*** Begin section ***

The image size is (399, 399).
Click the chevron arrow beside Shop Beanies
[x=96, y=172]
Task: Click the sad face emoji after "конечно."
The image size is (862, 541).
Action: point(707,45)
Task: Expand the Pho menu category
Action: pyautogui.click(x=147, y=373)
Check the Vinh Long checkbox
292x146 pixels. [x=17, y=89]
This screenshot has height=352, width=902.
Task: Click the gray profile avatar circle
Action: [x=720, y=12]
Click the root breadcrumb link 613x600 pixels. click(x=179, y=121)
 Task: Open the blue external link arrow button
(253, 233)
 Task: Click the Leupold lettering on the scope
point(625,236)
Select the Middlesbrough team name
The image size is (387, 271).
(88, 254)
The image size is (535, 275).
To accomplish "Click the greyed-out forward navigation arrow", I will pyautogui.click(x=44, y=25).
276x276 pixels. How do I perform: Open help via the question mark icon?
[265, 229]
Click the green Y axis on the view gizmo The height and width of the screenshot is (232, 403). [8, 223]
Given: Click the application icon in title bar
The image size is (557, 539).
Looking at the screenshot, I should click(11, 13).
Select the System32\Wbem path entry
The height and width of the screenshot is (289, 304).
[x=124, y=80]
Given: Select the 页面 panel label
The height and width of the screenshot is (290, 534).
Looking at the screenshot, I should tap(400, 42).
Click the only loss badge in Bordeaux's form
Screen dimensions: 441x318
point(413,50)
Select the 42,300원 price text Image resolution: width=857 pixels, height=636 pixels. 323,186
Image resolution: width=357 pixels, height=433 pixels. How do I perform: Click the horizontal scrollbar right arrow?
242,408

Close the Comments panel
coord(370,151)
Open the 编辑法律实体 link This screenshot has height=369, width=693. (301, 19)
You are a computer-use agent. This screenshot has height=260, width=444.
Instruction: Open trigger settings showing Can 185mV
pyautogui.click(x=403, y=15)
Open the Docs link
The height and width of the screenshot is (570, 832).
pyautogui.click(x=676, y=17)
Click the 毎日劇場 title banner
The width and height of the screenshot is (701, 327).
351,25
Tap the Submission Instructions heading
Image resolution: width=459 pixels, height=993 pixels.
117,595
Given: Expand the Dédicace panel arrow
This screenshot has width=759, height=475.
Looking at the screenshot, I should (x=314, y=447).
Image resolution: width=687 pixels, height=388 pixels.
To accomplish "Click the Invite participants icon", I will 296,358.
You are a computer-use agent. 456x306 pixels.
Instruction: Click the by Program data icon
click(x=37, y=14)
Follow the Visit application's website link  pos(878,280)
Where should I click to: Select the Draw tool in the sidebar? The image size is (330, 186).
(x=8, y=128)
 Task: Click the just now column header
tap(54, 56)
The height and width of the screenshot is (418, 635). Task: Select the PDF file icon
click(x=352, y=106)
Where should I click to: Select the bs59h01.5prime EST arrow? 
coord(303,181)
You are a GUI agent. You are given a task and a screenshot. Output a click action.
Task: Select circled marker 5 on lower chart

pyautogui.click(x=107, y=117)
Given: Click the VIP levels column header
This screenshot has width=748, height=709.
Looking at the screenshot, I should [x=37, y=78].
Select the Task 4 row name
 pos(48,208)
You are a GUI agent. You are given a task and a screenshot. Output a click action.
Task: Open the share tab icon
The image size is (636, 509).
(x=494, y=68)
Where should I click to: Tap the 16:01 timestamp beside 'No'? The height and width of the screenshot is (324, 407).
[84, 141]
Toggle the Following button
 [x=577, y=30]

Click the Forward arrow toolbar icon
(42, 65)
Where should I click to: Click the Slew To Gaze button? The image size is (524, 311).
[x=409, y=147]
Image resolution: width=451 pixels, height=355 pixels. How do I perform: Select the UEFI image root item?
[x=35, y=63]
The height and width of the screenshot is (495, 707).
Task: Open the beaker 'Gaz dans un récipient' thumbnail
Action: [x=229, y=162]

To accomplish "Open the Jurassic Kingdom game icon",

*** End section ***

# Goal of the exercise
Copy out the material in full, exactly as it reads.

# Your solution
The image size is (399, 399).
Click the chevron arrow beside Shop Beanies
[x=96, y=172]
Task: Click the sad face emoji after "конечно."
The image size is (862, 541).
Action: point(707,45)
Task: Expand the Pho menu category
Action: pyautogui.click(x=147, y=373)
Check the Vinh Long checkbox
292x146 pixels. [x=17, y=89]
This screenshot has height=352, width=902.
Task: Click the gray profile avatar circle
Action: [x=720, y=12]
Click the root breadcrumb link 613x600 pixels. click(x=179, y=121)
 Task: Open the blue external link arrow button
(253, 233)
 Task: Click the Leupold lettering on the scope
point(625,236)
Select the Middlesbrough team name
The image size is (387, 271).
(88, 254)
The image size is (535, 275).
To accomplish "Click the greyed-out forward navigation arrow", I will pyautogui.click(x=44, y=25).
276x276 pixels. How do I perform: Open help via the question mark icon?
[265, 229]
Click the green Y axis on the view gizmo The height and width of the screenshot is (232, 403). [8, 223]
Given: Click the application icon in title bar
The image size is (557, 539).
Looking at the screenshot, I should click(11, 13).
Select the System32\Wbem path entry
The height and width of the screenshot is (289, 304).
[x=124, y=80]
Given: Select the 页面 panel label
The height and width of the screenshot is (290, 534).
Looking at the screenshot, I should tap(400, 42).
Click the only loss badge in Bordeaux's form
Screen dimensions: 441x318
point(413,50)
Select the 42,300원 price text Image resolution: width=857 pixels, height=636 pixels. 323,186
Image resolution: width=357 pixels, height=433 pixels. How do I perform: Click the horizontal scrollbar right arrow?
242,408

Close the Comments panel
coord(370,151)
Open the 编辑法律实体 link This screenshot has height=369, width=693. (301, 19)
You are a computer-use agent. This screenshot has height=260, width=444.
Instruction: Open trigger settings showing Can 185mV
pyautogui.click(x=403, y=15)
Open the Docs link
The height and width of the screenshot is (570, 832).
pyautogui.click(x=676, y=17)
Click the 毎日劇場 title banner
The width and height of the screenshot is (701, 327).
351,25
Tap the Submission Instructions heading
Image resolution: width=459 pixels, height=993 pixels.
117,595
Given: Expand the Dédicace panel arrow
This screenshot has width=759, height=475.
Looking at the screenshot, I should (x=314, y=447).
Image resolution: width=687 pixels, height=388 pixels.
To accomplish "Click the Invite participants icon", I will 296,358.
You are a computer-use agent. 456x306 pixels.
Instruction: Click the by Program data icon
click(x=37, y=14)
Follow the Visit application's website link  pos(878,280)
Where should I click to: Select the Draw tool in the sidebar? The image size is (330, 186).
(x=8, y=128)
 Task: Click the just now column header
tap(54, 56)
The height and width of the screenshot is (418, 635). Task: Select the PDF file icon
click(x=352, y=106)
Where should I click to: Select the bs59h01.5prime EST arrow? 
coord(303,181)
You are a GUI agent. You are given a task and a screenshot. Output a click action.
Task: Select circled marker 5 on lower chart

pyautogui.click(x=107, y=117)
Given: Click the VIP levels column header
This screenshot has width=748, height=709.
Looking at the screenshot, I should [x=37, y=78].
Select the Task 4 row name
 pos(48,208)
You are a GUI agent. You are given a task and a screenshot. Output a click action.
Task: Open the share tab icon
The image size is (636, 509).
(x=494, y=68)
Where should I click to: Tap the 16:01 timestamp beside 'No'? The height and width of the screenshot is (324, 407).
[84, 141]
Toggle the Following button
 [x=577, y=30]

Click the Forward arrow toolbar icon
(42, 65)
Where should I click to: Click the Slew To Gaze button? The image size is (524, 311).
[x=409, y=147]
Image resolution: width=451 pixels, height=355 pixels. How do I perform: Select the UEFI image root item?
[x=35, y=63]
The height and width of the screenshot is (495, 707).
Task: Open the beaker 'Gaz dans un récipient' thumbnail
Action: [x=229, y=162]

To accomplish "Open the Jurassic Kingdom game icon",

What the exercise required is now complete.